# TEXTO APRESENTADO:
------------------------------------
“António Costa quer uma maioria absoluta e fará todo um discurso de campanha queimando pontes possíveis numa espécie de `eu sozinho sou uma boa solução´, resta saber se o país acha que isso é uma boa ideia”, antecipou, em entrevista à agência Lusa, a propósito das eleições legislativas de 30 de janeiro.
Para a coordenadora nacional bloquista, independentemente de quem teve culpa pelo chumbo do Orçamento do Estado para 2022 — para o BE, foi o PS — continua a ser possível a construção de “maiorias parlamentares de esquerda” em que tudo vai depender “da relação de forças” resultantes dos votos dos portugueses.
“Independentemente da apreciação do momento da crise – [o PS] foi falso, foi precipitado nesta vontade de ter uma maioria absoluta – independentemente desse julgamento, toda a gente percebe em Portugal que a situação de impasse político e a situação de uma espécie de pântano na vida nacional, em que os problemas não são resolvidos, é uma situação que não pode continuar”, considerou.
Para Catarina Martins, “é preciso um ciclo novo” que não será trazido nem por uma maioria absoluta do PS nem “pela direita ou pela extrema-direita” que, resume, “acha sempre que o salário mínimo é alto” e não quer “reforçar os serviços públicos”.
Face à posição do secretário-geral do PS, António Costa, que pediu “metade mais um” dos votos, por outras palavras, a maioria absoluta, Catarina Martins responde que “as pessoas sabem o que é a maioria absoluta do PS”.
Esse é também o argumento que utiliza quando questionada sobre se receia perder votos para o PS e o efeito do chamado “voto útil”: “As pessoas têm memória” e “bem sabem o que é uma maioria absoluta do PS, são recibos verdes, são privatizações”.
“Essa memória do que é uma maioria do PS e do que é também a direita é uma memória que também vale no momento do voto”, sustenta Catarina Martins, insistindo que se a “esquerda tiver força, vai ser possível encontrar maiorias parlamentares para escolhas exigentes”.
Catarina Martins considerou que se exige aos partidos “clareza” sobre as condições de governabilidade e garantiu que o BE, “tal como em 2015 e 2019” está disponível para “um caminho negociado” no pós-eleições, caso se repita um cenário em que o PS vença sem maioria.
“A próxima legislatura tem de ter essa clareza. No BE sempre defendemos que era importante haver um acordo de maioria para uma legislatura, que fosse um acordo de governo, que tivesse etapas, metas, estratégias e objetivos que todo o país percebesse. E isso é preciso agora, e à cabeça é preciso uma reformulação do SNS, temos lutado muito por isso”, declarou, acrescentando as questões laborais e o aumento dos salários ao “caderno de encargos” bloquista.
“Quando não há maioria absoluta, certamente que o caminho há de ser um caminho negociado e há de ter de ter metas e estratégias que ultrapassem as debilidades dos serviços públicos, da escola pública, da justiça, mas também que seja capaz de recompor os salários e os direitos do trabalho em Portugal”, acrescentou.
Na memória de Catarina Martins, está um PS que em 2015 “não queria entender-se com ninguém, queria maioria absoluta”. E foi “a relação de forças” que resultou das eleições que “obrigou o PS a um acordo diferente” — a geringonça — que permitiu “descongelar as pensões e uma série de outros passos que as pessoas reconhecem como um momento importante da recuperação do país”.
------------------------------------
# DADOS FORNECIDOS:
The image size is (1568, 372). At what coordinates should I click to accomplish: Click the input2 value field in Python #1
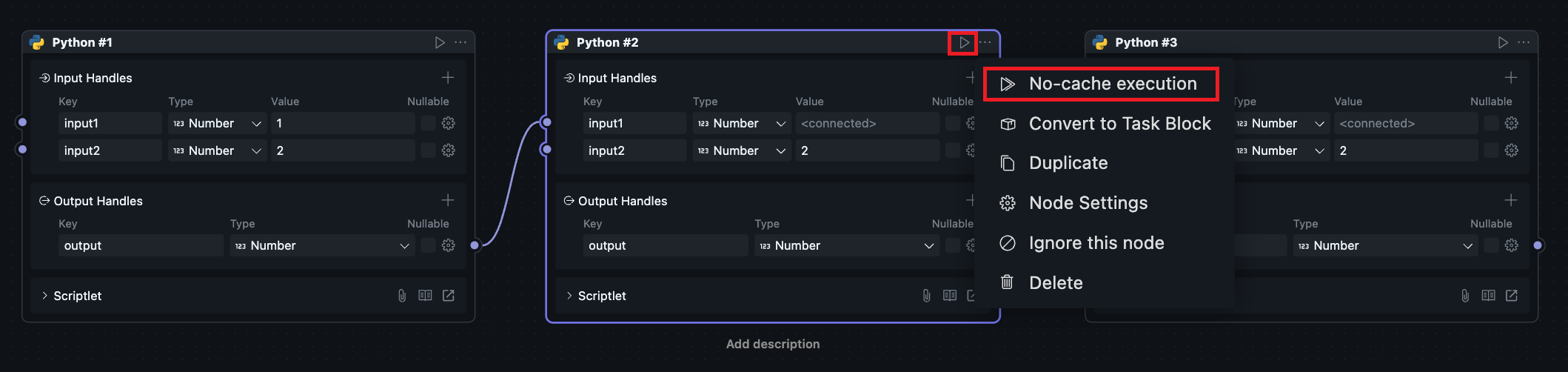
------------------------------------
Reproduza sem alterações o trecho do texto sobre a entrevista de Catarina Martins que começa nas palavras "Para a coordenadora" e vai até "votos dos portugueses.", inclusive.

# RESULTADO DO EXERCÍCIO:
Para a coordenadora nacional bloquista, independentemente de quem teve culpa pelo chumbo do Orçamento do Estado para 2022 — para o BE, foi o PS — continua a ser possível a construção de “maiorias parlamentares de esquerda” em que tudo vai depender “da relação de forças” resultantes dos votos dos portugueses.